Please use this identifier to cite or link to this item: http://dx.doi.org/10.18419/opus-4158
|Title:||Online-Qualitätssicherung beim Laserstrahlbeschichten und -umschmelzen|
|Other Titles:||Quality control for laser beam cladding and laser beam remelting|
|Abstract:||Oberflächenveredelungen in Form von laserbeschichteten und umgeschmolzenen Randschichten werden meist in thermisch und mechanisch stark beanspruchten Bereichen eingesetzt. Da kleinste lokale Beschädigungen der Oberfläche verheerende Auswirkungen auf das gesamte Bauteil haben können ist die Kontrolle der Fertigungsqualität unerlässlich. Für die Überwachung von Qualitätsmerkmalen unterhalb der bearbeiteten Oberfläche wie die Spurtiefe und Spuranhaftung sind Sensoren zur Detektion der Prozessstrahlung besonders geeignet. Ebenso wird die Wirtschaftlichkeit der schnellen Laserbearbeitung durch ein Online-Prozessüberwachungssystem verstärkt, weil so teure manuelle Prüfungen oder aufwendige nachgeschaltete Prüfstationen entfallen.
Da Laseroberflächenveredelungen eine Vielzahl an Qualitätskriterien erfüllen müssen gilt es, die Schmelzbadeigenschaften aber auch verschiedene Prozesseinflussgrößen und Spurdefekte zu überwachen. Dem hohen Überwachungsaufwand wird in dieser Arbeit eine Kombination aus integralen und ortsauflösenden Sensoren entgegen gesetzt. Die Verarbeitung der von einer CMOS-Kamera empfangenen Emissionen zu Signalkurven beruht auf Bildauswertealgorithmen deren Entwicklung Teil dieser Arbeit ist. Dazu werden Bereiche der Wechselwirkungszone erfasst, in ihren Eigenschaften analysiert und zum Teil miteinander kombiniert zu Signalverläufen verarbeitet. Solche kamerabasierende aber auch aus integralen Sensoren direkt ableitbare Signalverläufe werden auf ihre Korrelation zu den Qualitätsgrößen geprüft.
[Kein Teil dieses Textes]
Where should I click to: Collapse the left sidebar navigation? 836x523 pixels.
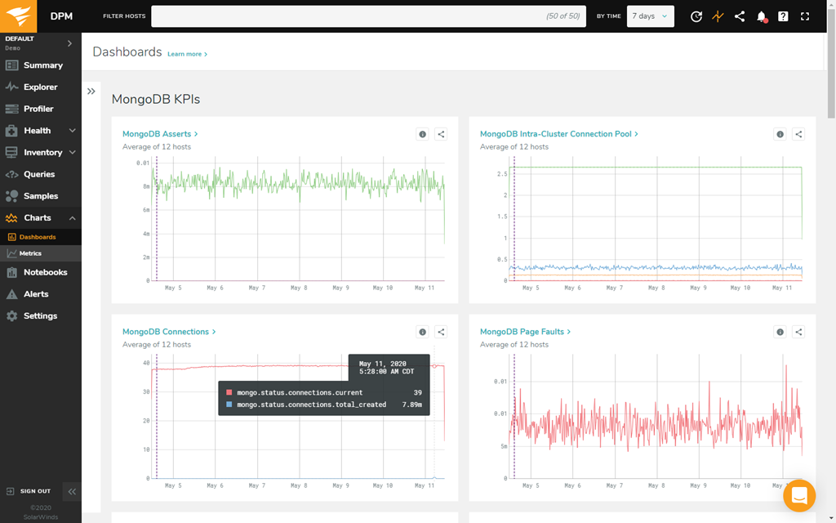point(72,491)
Sowohl für das Laserumschmelzen als auch -beschichten wird ein Model vorgestellt, das Zusammenhänge zwischen den Vorgängen in der Wechselwirkungszone und der Prozessstrahlung ableitet. Davon ausgehend werden Algorithmen zur Überwachung von Bearbeitungsdimensionen wie Spurbreite und Spurhöhe aber auch die Erkennung von qualitätsmindernden Fehlern entwickelt. Die vorliegenden Algorithmen sind dabei großteils in der Lage, industrielle Anforderungen zu erfüllen und Qualitätsmerkmale unabhängig von der Fehlerursache und Parametereinstellung zu erkennen.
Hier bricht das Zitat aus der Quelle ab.